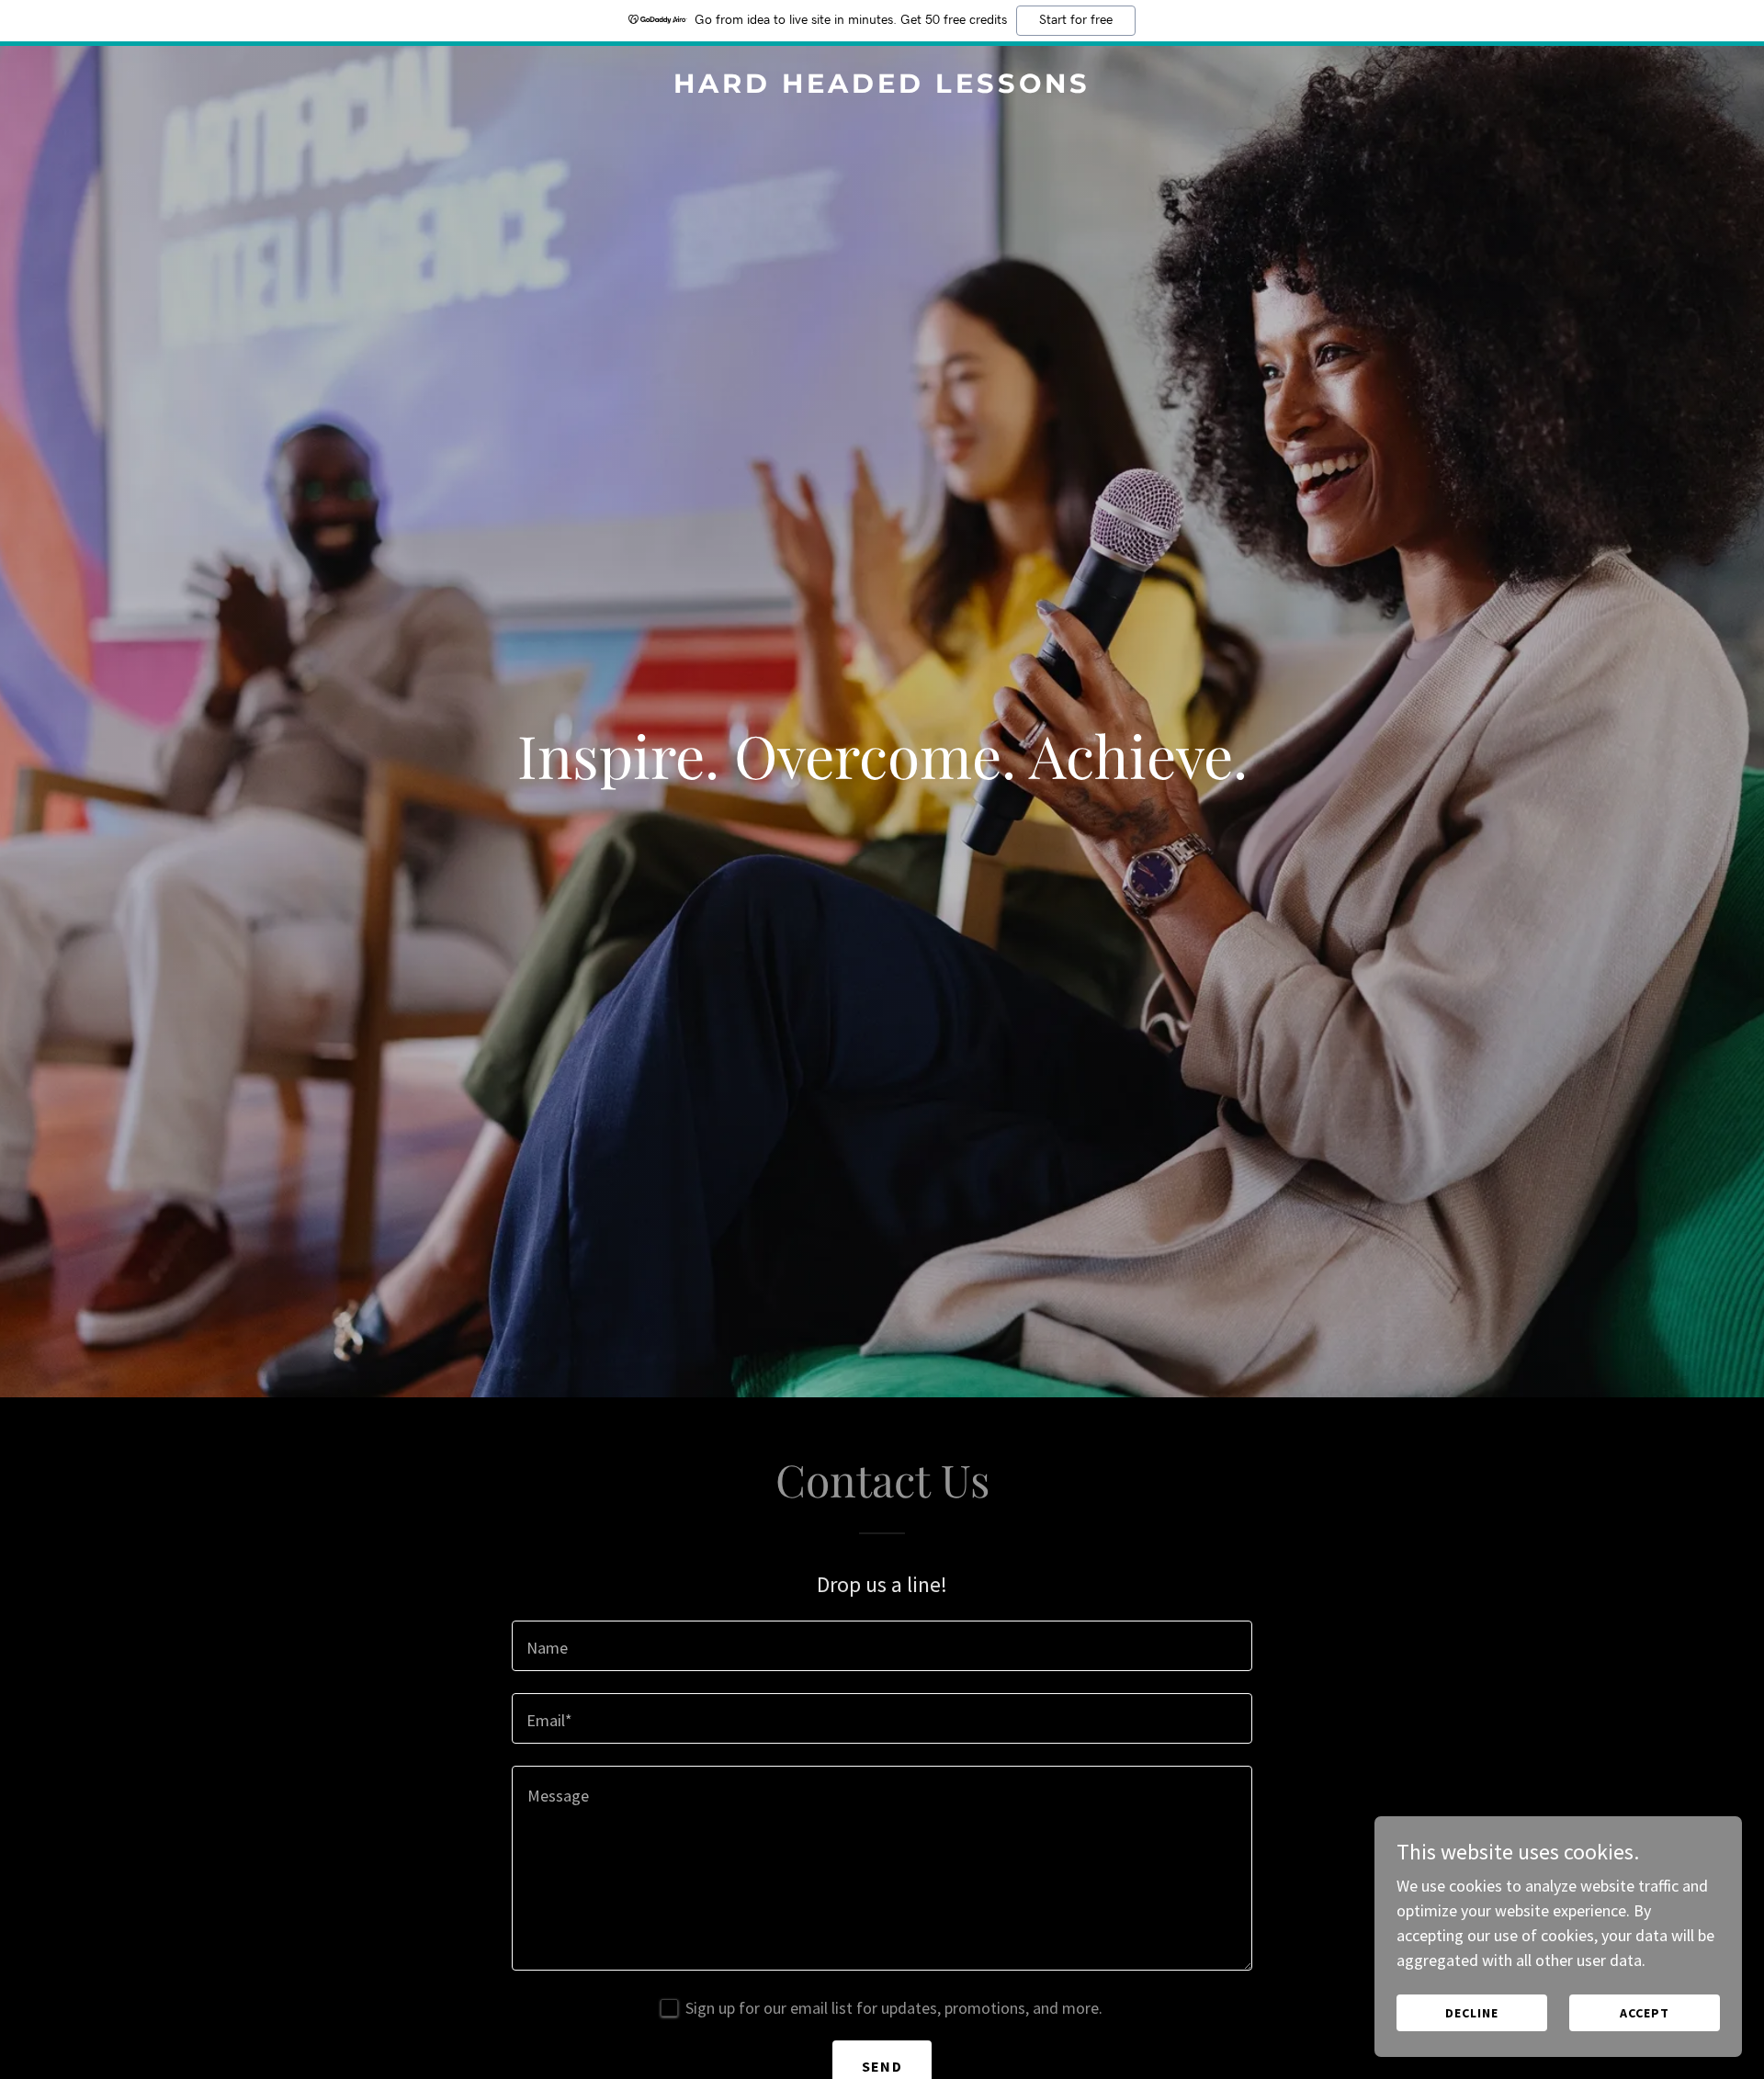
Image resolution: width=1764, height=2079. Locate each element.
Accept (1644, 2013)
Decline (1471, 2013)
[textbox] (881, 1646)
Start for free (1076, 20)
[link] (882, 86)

_ _ _ _ _ _ _

Task details:
When a record holds a picture, leave that picture out; copy the rest verbatim.

Result below:
Image resolution: width=1764, height=2079. Locate each element.
Accept (1644, 2013)
Decline (1471, 2013)
[textbox] (881, 1646)
Start for free (1076, 20)
[link] (882, 86)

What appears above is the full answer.